Napoli, è diaspora in attacco: con Inglese al Parma rimangono solo Milik e Mertens

Napoli Inglese / In un’estate che, per quanto riguarda il calcio italiano, è stata estremamente spettacolare a livello di calciomercato, solo una squadra lascia un grosso punto interrogativo. La Juventus ha puntato su CR7 e sul ritorno di Bonucci, oltre a Can e Cancelo. Il Milan ha preso Higuain e Caldara, l’Inter Nainggolan e De Vrij e punta Modric. La Roma è riuscita a prendere Pastore, Cristante e N’Zonzi. Il Napoli, invece, il grande colpo l’ha fatto in panchina, ma sul campo è un’incognita.

L’anno scorso, con l’infortunio di Milik, c’era la preoccupazione che il solo Mertens non potesse reggere il peso di tre competizioni da solo.
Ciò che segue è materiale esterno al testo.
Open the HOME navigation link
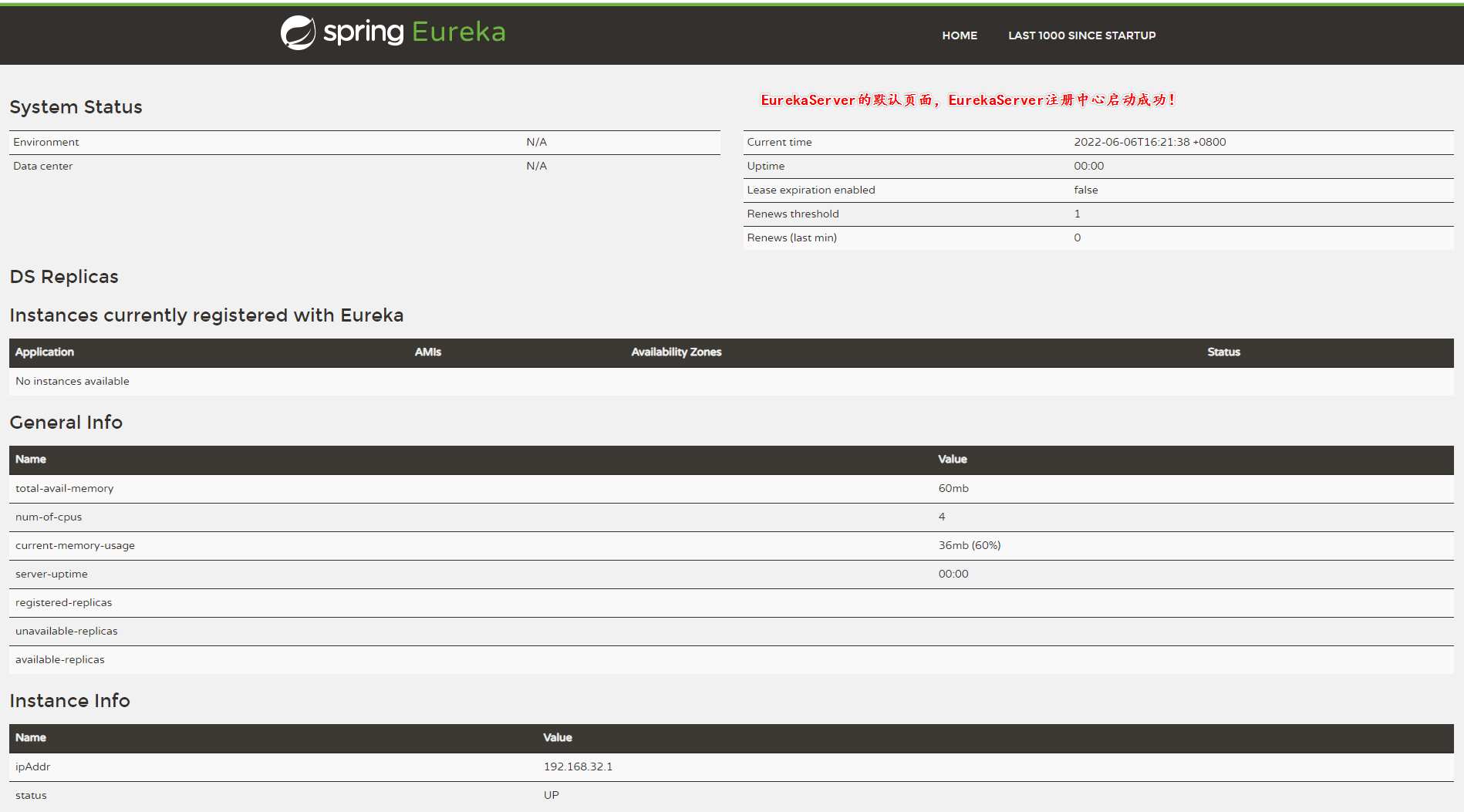Viewport: 1464px width, 812px height. tap(959, 35)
Durante la sessione invernale, ADL bloccò Inglese per l’estate e si pensava che l’ex attaccante del Chievo potesse essere una buona alternativa a quei due, soprattutto nel caso in cui il belga tornasse sulla fascia.

Là davanti manca qualcosa

Bene, ad oggi, 14 agosto, sembra non sarà così. Inglese è ad un passo dal trasferimento al Parma e il Napoli, in attacco, continua ad avere la coperta cortissima. Di prime punte ci sono solo Milik e Mertens, intorno ai quali gireranno Insigne, Callejon, Verdi e Ounas. Sei giocatori, due per ruolo, dovesse rimanere il 4-3-3 visto in qualche amichevole, sarebbero forse sufficienti. Si dovesse passare, invece, al 4-2-3-1, potrebbero esserci dei problemi. In caso di infortuni (scongiuriamo), la panchina non sarebbe lunga abbastanza per poter lottare su tre fronti importanti come Serie A, Coppa Italia e Champions League.
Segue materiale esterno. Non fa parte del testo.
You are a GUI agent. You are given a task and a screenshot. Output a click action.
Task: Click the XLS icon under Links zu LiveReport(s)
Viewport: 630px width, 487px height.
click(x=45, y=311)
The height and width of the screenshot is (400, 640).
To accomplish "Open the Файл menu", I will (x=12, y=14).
Quest’anno, inoltre, le dirette concorrenti si sono tutte rinforzate moltissimo. Non ci sarà più, infatti, solo la Juventus nella lotta scudetto: almeno sulla carta, Inter e Roma sembrano molto più preparate dell’anno scorso, mentre Milan e Lazio partono ancora indietro al Napoli.

Chi potrebbe arrivare là davanti? Nei giorni scorsi si era sparsa la voce che ci sarebbe potuto essere un grande tentativo. Il nome circolato era quello di Andrea Belotti, ma trattare con Cairo, a pochi giorni dalla fine del mercato, sarà difficilissimo. La sensazione è che, senza l’arrivo del Gallo o di un interprete importante in quel ruolo, a questo Napoli manchi qualcosa. Il campo ci darà le risposte già da sabato sera, quando Ancelotti esordirà all’Olimpico con la Lazio.